◆ What the task requires ◆
Can you quote the records below in full, word for word?

◆ Study material ◆
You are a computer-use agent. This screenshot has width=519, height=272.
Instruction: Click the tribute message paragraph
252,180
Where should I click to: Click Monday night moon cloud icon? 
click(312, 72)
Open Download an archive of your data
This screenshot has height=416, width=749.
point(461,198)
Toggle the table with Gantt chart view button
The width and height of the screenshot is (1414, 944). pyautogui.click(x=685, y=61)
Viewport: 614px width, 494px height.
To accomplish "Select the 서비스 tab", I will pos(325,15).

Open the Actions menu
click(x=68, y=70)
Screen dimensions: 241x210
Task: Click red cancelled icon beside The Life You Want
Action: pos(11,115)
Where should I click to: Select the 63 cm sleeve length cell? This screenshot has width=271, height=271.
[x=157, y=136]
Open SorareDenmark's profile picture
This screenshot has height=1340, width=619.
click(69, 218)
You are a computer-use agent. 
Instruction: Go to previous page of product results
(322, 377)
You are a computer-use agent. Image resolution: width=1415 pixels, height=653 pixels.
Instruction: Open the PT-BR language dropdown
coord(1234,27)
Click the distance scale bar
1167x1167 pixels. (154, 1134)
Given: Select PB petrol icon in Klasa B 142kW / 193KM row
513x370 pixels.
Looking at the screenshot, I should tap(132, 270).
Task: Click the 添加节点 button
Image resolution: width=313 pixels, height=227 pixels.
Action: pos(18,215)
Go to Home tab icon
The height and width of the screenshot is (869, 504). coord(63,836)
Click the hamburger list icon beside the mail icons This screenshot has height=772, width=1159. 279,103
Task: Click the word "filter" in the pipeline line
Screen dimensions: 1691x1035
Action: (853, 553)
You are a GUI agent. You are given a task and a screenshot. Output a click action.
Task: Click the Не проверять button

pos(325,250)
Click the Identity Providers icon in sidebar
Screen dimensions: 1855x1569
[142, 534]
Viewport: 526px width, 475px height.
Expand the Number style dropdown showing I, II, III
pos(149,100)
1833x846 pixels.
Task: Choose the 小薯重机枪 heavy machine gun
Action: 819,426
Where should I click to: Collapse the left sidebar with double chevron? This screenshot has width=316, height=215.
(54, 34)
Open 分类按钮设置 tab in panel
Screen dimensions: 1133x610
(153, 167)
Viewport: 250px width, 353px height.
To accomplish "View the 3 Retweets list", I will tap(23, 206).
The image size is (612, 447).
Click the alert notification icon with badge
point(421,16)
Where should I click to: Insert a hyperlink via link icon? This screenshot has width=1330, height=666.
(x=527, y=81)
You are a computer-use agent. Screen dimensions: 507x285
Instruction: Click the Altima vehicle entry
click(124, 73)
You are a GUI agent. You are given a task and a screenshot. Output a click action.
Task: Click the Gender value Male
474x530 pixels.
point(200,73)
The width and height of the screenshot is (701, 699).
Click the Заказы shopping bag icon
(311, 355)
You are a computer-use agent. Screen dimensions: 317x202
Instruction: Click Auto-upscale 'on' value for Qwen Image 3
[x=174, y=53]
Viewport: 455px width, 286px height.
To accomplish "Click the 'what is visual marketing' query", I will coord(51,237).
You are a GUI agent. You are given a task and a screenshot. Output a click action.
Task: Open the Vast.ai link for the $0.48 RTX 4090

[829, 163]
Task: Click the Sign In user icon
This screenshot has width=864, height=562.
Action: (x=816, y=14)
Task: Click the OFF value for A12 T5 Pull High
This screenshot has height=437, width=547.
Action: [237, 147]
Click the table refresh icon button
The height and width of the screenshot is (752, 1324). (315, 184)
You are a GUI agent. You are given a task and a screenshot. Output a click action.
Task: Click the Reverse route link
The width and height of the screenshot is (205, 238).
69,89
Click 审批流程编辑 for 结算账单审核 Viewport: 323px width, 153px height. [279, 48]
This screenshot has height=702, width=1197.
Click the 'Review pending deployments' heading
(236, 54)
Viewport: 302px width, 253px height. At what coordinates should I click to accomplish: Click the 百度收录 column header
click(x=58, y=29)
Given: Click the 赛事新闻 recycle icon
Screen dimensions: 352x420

◆ Solution for this exercise ◆
You are a computer-use agent. This screenshot has width=519, height=272.
Instruction: Click the tribute message paragraph
252,180
Where should I click to: Click Monday night moon cloud icon? 
click(312, 72)
Open Download an archive of your data
This screenshot has height=416, width=749.
point(461,198)
Toggle the table with Gantt chart view button
The width and height of the screenshot is (1414, 944). pyautogui.click(x=685, y=61)
Viewport: 614px width, 494px height.
To accomplish "Select the 서비스 tab", I will pos(325,15).

Open the Actions menu
click(x=68, y=70)
Screen dimensions: 241x210
Task: Click red cancelled icon beside The Life You Want
Action: pos(11,115)
Where should I click to: Select the 63 cm sleeve length cell? This screenshot has width=271, height=271.
[x=157, y=136]
Open SorareDenmark's profile picture
This screenshot has height=1340, width=619.
click(69, 218)
You are a computer-use agent. 
Instruction: Go to previous page of product results
(322, 377)
You are a computer-use agent. Image resolution: width=1415 pixels, height=653 pixels.
Instruction: Open the PT-BR language dropdown
coord(1234,27)
Click the distance scale bar
1167x1167 pixels. (154, 1134)
Given: Select PB petrol icon in Klasa B 142kW / 193KM row
513x370 pixels.
Looking at the screenshot, I should tap(132, 270).
Task: Click the 添加节点 button
Image resolution: width=313 pixels, height=227 pixels.
Action: pos(18,215)
Go to Home tab icon
The height and width of the screenshot is (869, 504). coord(63,836)
Click the hamburger list icon beside the mail icons This screenshot has height=772, width=1159. 279,103
Task: Click the word "filter" in the pipeline line
Screen dimensions: 1691x1035
Action: (853, 553)
You are a GUI agent. You are given a task and a screenshot. Output a click action.
Task: Click the Не проверять button

pos(325,250)
Click the Identity Providers icon in sidebar
Screen dimensions: 1855x1569
[142, 534]
Viewport: 526px width, 475px height.
Expand the Number style dropdown showing I, II, III
pos(149,100)
1833x846 pixels.
Task: Choose the 小薯重机枪 heavy machine gun
Action: 819,426
Where should I click to: Collapse the left sidebar with double chevron? This screenshot has width=316, height=215.
(54, 34)
Open 分类按钮设置 tab in panel
Screen dimensions: 1133x610
(153, 167)
Viewport: 250px width, 353px height.
To accomplish "View the 3 Retweets list", I will tap(23, 206).
The image size is (612, 447).
Click the alert notification icon with badge
point(421,16)
Where should I click to: Insert a hyperlink via link icon? This screenshot has width=1330, height=666.
(x=527, y=81)
You are a computer-use agent. Screen dimensions: 507x285
Instruction: Click the Altima vehicle entry
click(124, 73)
You are a GUI agent. You are given a task and a screenshot. Output a click action.
Task: Click the Gender value Male
474x530 pixels.
point(200,73)
The width and height of the screenshot is (701, 699).
Click the Заказы shopping bag icon
(311, 355)
You are a computer-use agent. Screen dimensions: 317x202
Instruction: Click Auto-upscale 'on' value for Qwen Image 3
[x=174, y=53]
Viewport: 455px width, 286px height.
To accomplish "Click the 'what is visual marketing' query", I will coord(51,237).
You are a GUI agent. You are given a task and a screenshot. Output a click action.
Task: Open the Vast.ai link for the $0.48 RTX 4090

[829, 163]
Task: Click the Sign In user icon
This screenshot has width=864, height=562.
Action: (x=816, y=14)
Task: Click the OFF value for A12 T5 Pull High
This screenshot has height=437, width=547.
Action: [237, 147]
Click the table refresh icon button
The height and width of the screenshot is (752, 1324). (315, 184)
You are a GUI agent. You are given a task and a screenshot. Output a click action.
Task: Click the Reverse route link
The width and height of the screenshot is (205, 238).
69,89
Click 审批流程编辑 for 结算账单审核 Viewport: 323px width, 153px height. [279, 48]
This screenshot has height=702, width=1197.
Click the 'Review pending deployments' heading
(236, 54)
Viewport: 302px width, 253px height. At what coordinates should I click to accomplish: Click the 百度收录 column header
click(x=58, y=29)
Given: Click the 赛事新闻 recycle icon
Screen dimensions: 352x420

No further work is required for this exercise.